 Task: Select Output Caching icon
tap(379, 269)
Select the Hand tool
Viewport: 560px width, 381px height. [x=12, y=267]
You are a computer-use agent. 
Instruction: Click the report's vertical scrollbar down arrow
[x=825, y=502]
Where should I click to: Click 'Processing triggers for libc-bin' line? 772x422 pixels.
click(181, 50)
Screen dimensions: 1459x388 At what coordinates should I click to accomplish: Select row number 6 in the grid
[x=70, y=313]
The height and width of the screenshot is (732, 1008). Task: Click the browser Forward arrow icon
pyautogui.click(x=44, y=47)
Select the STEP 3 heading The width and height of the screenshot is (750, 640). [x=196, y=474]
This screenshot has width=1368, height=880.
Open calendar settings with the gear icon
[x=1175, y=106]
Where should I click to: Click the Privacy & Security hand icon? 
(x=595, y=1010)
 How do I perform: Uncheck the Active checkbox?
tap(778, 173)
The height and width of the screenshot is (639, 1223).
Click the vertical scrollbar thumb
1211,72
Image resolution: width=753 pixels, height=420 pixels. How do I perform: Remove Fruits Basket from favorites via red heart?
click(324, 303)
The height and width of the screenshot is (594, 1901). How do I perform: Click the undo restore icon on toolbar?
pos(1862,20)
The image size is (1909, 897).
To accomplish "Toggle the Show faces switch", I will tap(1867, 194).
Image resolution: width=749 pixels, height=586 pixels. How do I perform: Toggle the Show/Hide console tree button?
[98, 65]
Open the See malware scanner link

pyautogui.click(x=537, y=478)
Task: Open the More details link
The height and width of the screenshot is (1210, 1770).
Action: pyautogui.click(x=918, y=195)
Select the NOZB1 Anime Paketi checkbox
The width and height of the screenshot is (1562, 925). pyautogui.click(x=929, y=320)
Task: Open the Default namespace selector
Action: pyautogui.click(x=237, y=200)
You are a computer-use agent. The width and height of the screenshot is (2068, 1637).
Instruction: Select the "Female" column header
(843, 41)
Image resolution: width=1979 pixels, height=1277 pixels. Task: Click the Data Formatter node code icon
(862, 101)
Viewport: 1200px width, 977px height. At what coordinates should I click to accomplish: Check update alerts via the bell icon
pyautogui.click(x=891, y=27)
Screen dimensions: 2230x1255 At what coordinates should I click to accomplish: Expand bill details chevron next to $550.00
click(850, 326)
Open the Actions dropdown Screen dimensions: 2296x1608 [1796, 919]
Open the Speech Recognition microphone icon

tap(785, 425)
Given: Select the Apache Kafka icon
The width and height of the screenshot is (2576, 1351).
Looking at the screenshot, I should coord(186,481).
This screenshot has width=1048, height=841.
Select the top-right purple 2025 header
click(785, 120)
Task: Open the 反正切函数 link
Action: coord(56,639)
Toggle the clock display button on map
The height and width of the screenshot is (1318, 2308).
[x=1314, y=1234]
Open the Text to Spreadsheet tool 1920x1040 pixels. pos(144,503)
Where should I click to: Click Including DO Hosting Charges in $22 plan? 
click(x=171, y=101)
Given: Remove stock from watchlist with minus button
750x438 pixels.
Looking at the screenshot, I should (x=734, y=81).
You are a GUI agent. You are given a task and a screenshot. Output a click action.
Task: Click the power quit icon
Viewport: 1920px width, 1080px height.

##############################

- **Directions for this task**
Give the lines of these records as a numbered list, leaving out the blank lines.

- **Result below**
1.  Task: Select Output Caching icon
2. tap(379, 269)
3. Select the Hand tool
4. Viewport: 560px width, 381px height. [x=12, y=267]
5. You are a computer-use agent. 
6. Instruction: Click the report's vertical scrollbar down arrow
7. [x=825, y=502]
8. Where should I click to: Click 'Processing triggers for libc-bin' line? 772x422 pixels.
9. click(181, 50)
10. Screen dimensions: 1459x388 At what coordinates should I click to accomplish: Select row number 6 in the grid
11. [x=70, y=313]
12. The height and width of the screenshot is (732, 1008). Task: Click the browser Forward arrow icon
13. pyautogui.click(x=44, y=47)
14. Select the STEP 3 heading The width and height of the screenshot is (750, 640). [x=196, y=474]
15. This screenshot has width=1368, height=880.
16. Open calendar settings with the gear icon
17. [x=1175, y=106]
18. Where should I click to: Click the Privacy & Security hand icon? 
19. (x=595, y=1010)
20.  How do I perform: Uncheck the Active checkbox?
21. tap(778, 173)
22. The height and width of the screenshot is (639, 1223).
23. Click the vertical scrollbar thumb
24. 1211,72
25. Image resolution: width=753 pixels, height=420 pixels. How do I perform: Remove Fruits Basket from favorites via red heart?
26. click(324, 303)
27. The height and width of the screenshot is (594, 1901). How do I perform: Click the undo restore icon on toolbar?
28. pos(1862,20)
29. The image size is (1909, 897).
30. To accomplish "Toggle the Show faces switch", I will tap(1867, 194).
31. Image resolution: width=749 pixels, height=586 pixels. How do I perform: Toggle the Show/Hide console tree button?
32. [98, 65]
33. Open the See malware scanner link
34. pyautogui.click(x=537, y=478)
35. Task: Open the More details link
36. The height and width of the screenshot is (1210, 1770).
37. Action: pyautogui.click(x=918, y=195)
38. Select the NOZB1 Anime Paketi checkbox
39. The width and height of the screenshot is (1562, 925). pyautogui.click(x=929, y=320)
40. Task: Open the Default namespace selector
41. Action: pyautogui.click(x=237, y=200)
42. You are a computer-use agent. The width and height of the screenshot is (2068, 1637).
43. Instruction: Select the "Female" column header
44. (843, 41)
45. Image resolution: width=1979 pixels, height=1277 pixels. Task: Click the Data Formatter node code icon
46. (862, 101)
47. Viewport: 1200px width, 977px height. At what coordinates should I click to accomplish: Check update alerts via the bell icon
48. pyautogui.click(x=891, y=27)
49. Screen dimensions: 2230x1255 At what coordinates should I click to accomplish: Expand bill details chevron next to $550.00
50. click(850, 326)
51. Open the Actions dropdown Screen dimensions: 2296x1608 [1796, 919]
52. Open the Speech Recognition microphone icon
53. tap(785, 425)
54. Given: Select the Apache Kafka icon
55. The width and height of the screenshot is (2576, 1351).
56. Looking at the screenshot, I should coord(186,481).
57. This screenshot has width=1048, height=841.
58. Select the top-right purple 2025 header
59. click(785, 120)
60. Task: Open the 反正切函数 link
61. Action: coord(56,639)
62. Toggle the clock display button on map
63. The height and width of the screenshot is (1318, 2308).
64. [x=1314, y=1234]
65. Open the Text to Spreadsheet tool 1920x1040 pixels. pos(144,503)
66. Where should I click to: Click Including DO Hosting Charges in $22 plan? 
67. click(x=171, y=101)
68. Given: Remove stock from watchlist with minus button
69. 750x438 pixels.
70. Looking at the screenshot, I should (x=734, y=81).
71. You are a GUI agent. You are given a task and a screenshot. Output a click action.
72. Task: Click the power quit icon
73. Viewport: 1920px width, 1080px height.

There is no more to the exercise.